Donnerstag, 26. März 2009

Fahnen und Steine

In wenigen Tagen wird wohl die neue israelische Regierung in ihr Amt steigen. Mit Ehud Barak und den vielen Ministern der Arbeitspartei - fast so viele wie sie Abgeordnete besitzt. Was immer man denken will, Barak hat nach der heftigen Niederlage in den Knessetwahlen einen Sieg errungen. Wie es weiter gehen soll, wissen die Götter, denn die israelischen Rechtsextremisten der neuen Regierung sind noch immer dabei. Ich hoffe, dass ihre Provokation in Umm El-Fahm kein Vorgeschmack auf Kommendes ist. Bibi Nethanyahu wird von ihnen des Verrats an der Nation angeklagt, ich bin jedoch überzeugt, dass er, seit Barak an Bord ist, besser schläft. Absolut schleierhaft bleibt dennoch, wie das neue Triumvirat Nethanyahu, Barak und Lieberman sich der Welt stellen und welchen Eindruck sie durch ihre kommende Arbeit vermitteln wird.

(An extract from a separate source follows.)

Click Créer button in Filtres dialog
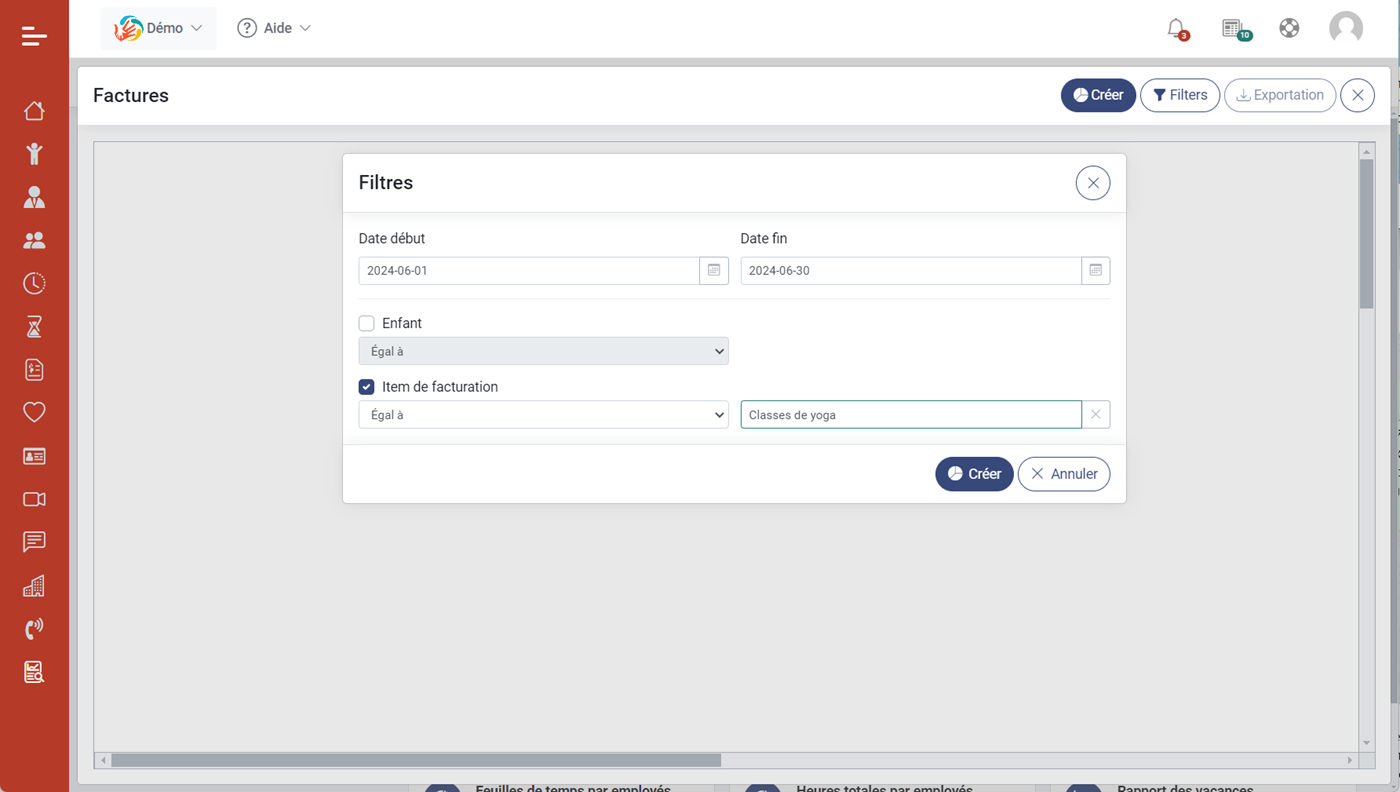The image size is (1400, 792). pyautogui.click(x=974, y=474)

Nach der debilen (ein besseres Wort fällt mir nicht ein) Demonstration jüdischer Faschisten in Umm El-Fahm, die mit dieser Provokation hundegleich ihr Revier markieren wollen – Hunde pinkeln, Marzel und Co. schwenken Fahnen und rufen rassistische Sprüche – können wir wieder aufatmen. Die Araber der Stadt haben, wie vorausgesehen, Steine geworfen und Palästinafahnen geschwenkt, wurden gewalttätig und von der Polizei entsprechend behandelt. Per Saldo sei der Anlass aber glimpflich zu Ende gegangen, wurde mir berichtet. Die jüdischen Fahnenschwinger seien lediglich ganz kurz eine Nebenstrasse herauf und herunter marschiert, hätten Slogans gerufen. dann wieder in ihren Autobus gestiegen und weggefahren. Dieser Spuk hätte nur einige Minuten gedauert. Auf der arabischen Seite war nicht nur verbale Gewalttätigkeit zu sehen, sondern an Gaza erinnernde Vermummte warfen Steine und griffen die Polizei an, die mit 2500 Mann angerückt war. Unter den etwa zwanzig Verletzten war auch der Polizeikommandant Nordisraels.
Es bleibt ein schlechter Geschmack im Mund. Durch diese unnötige Demonstration jüdischen Rassismus, die wirklich nur von einer ganz kleinen verrückten Minderheit jüdischer Israelis geteilt wird, entlarvte sich ein hässliches Gesicht Israels. Aber ebenso entlarvten sich arabische Israelis, durch ihre eigene Gewalttätigkeit, als Bürger, denen es schwer fällt, sich demokratischen Sitten anzupassen und jüdischen Rassismus nicht mit arabischem Rassismus zu beantworten. Meine Idee, die "Besucher" mit Kaffee und Kuchen zu empfangen, oder diskreter, sie einfach zu ignorieren, scheint mit arabischer Mentalität nicht vereinbar zu sein. Allerdings
frage ich mich, ob im umgekehrten Fall, wenn israelische Araber ihre nationalistischen Aspirationen mit einer Demonstration in Tel Aviv kundtäten, Juden nicht auch gewalttätig reagieren würden. Leicht komisch und widersprüchlich wirkt bei all dem, dass 99 Prozent der israelischen Araber unter keinen Umständen ihre israelische Staatsangehörigkeit verlieren oder gar freiwillig aufgeben wollen. Damit sind nicht nur die vielen modernen sozialen Vorteile eines israelischen Bürgers, im Gegensatz zum Bürger irgendeines arabischen Landes gemeint, sondern auch das Recht gegen den eigenen Staat zu demonstrieren, ihn zu beschimpfen und ihm gegenüber gelegentlich unloyal zu sein.